Russia continues to find buyers for its oil despite Western sanctions.

Although production fell immediately after Russia’s invasion of Ukraine, it bottomed out and even rose slightly recently. In May, Russian output of crude oil and related liquids rose marginally, by about 130,000 barrels per day from April to 10.55 million barrels a day, according to the International Energy Agency.

The agency’s monthly oil market report, published on Wednesday, depicts a world of oil-consuming countries in a difficult predicament. The United States, the European Union and other nations want to squeeze Russia, denying it oil and gas revenue to fuel its war in Ukraine.

So far, this effort seems to be falling short. The agency estimates that Russia earned $20 billion in May from oil sales, a $1.7 billion increase from April, partly driven by high prices.
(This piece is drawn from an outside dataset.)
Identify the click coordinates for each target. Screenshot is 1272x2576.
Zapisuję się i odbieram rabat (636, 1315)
Global oil prices are already high — with Brent crude futures at about $120 a barrel, almost double from a year ago — and diesel and other refined product prices are even higher, and matters could worsen. If sanctions on Russia tighten, “global oil supply may struggle to keep pace with demand” in 2023, the agency warned.

Overall, Russian output is down 850,000 barrels a day — or about 7.5 percent — compared to before the invasion of Ukraine, but the country’s industry has managed to pump faster than many analysts expected.
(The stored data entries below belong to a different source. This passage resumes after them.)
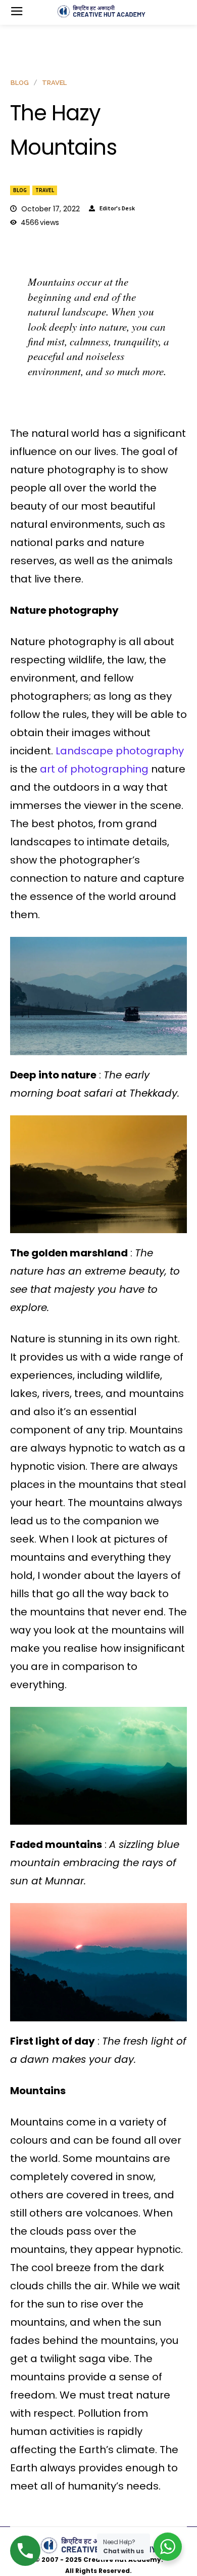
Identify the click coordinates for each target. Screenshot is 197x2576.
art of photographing (93, 769)
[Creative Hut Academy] (101, 11)
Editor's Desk (117, 208)
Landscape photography (118, 751)
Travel (44, 190)
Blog (20, 190)
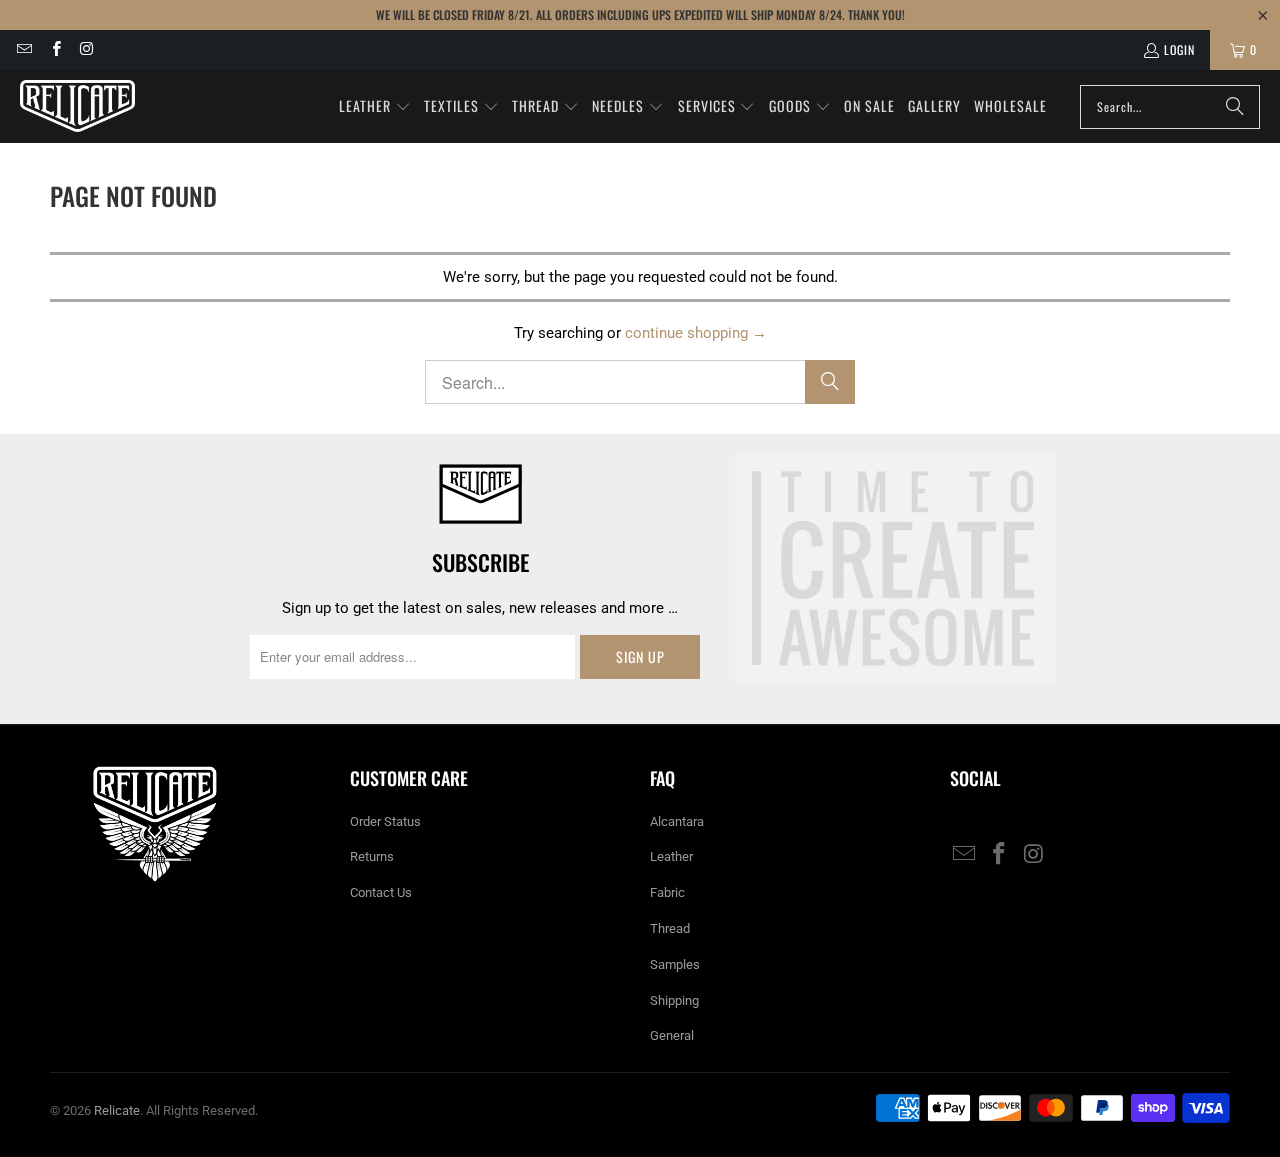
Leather (671, 856)
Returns (372, 856)
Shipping (674, 1000)
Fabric (667, 892)
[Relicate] (77, 106)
India is doing the most to bail out Russia. Moscow exported one million barrels of oil a day to India in April and 900,000 barrels a day in May, a huge increase over the 100,000-barrel-a-day average for 2021. China, traditionally a large buyer of Russian crude, has also purchased more Russian oil, as has Turkey, the agency said.
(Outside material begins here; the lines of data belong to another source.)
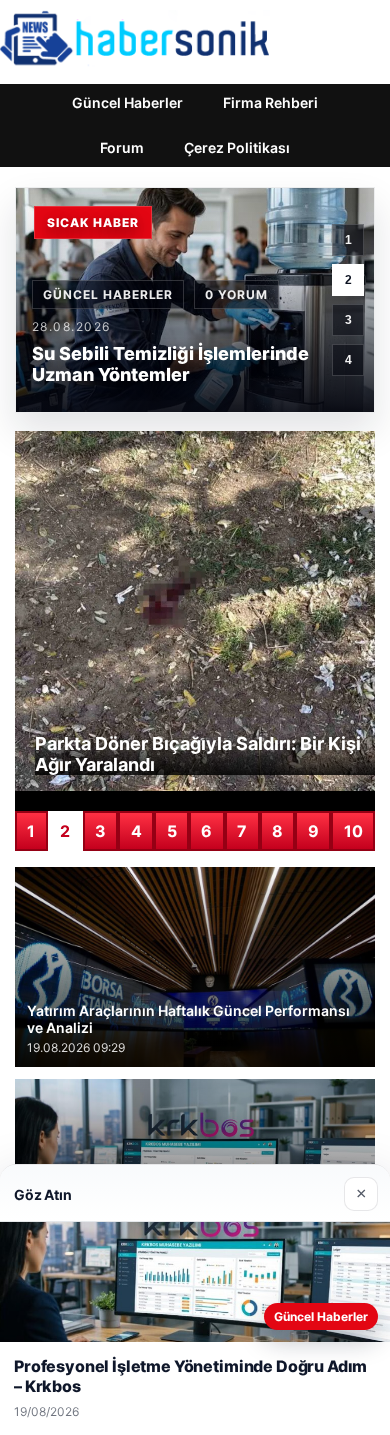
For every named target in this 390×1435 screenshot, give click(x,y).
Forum (122, 147)
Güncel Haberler (127, 102)
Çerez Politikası (237, 147)
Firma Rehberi (270, 102)
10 (353, 831)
These increases as well as price hikes are helping to offset a modest fall of half a million barrels a day of Russian oil and oil product exports to the European Union from prewar levels, to 3.4 million barrels a day in May. The United States has also slashed Russian imports.

The Paris-based forecasting group now says it expects that Russian production may decline by nearly three million barrels a day, or by more than 25 percent, by the start of 2023 as the recent embargo imposed by the European Union gradually tightens. This forecast represents a big rollback from last month’s report in which the agency said Russian output could fall by that amount by July.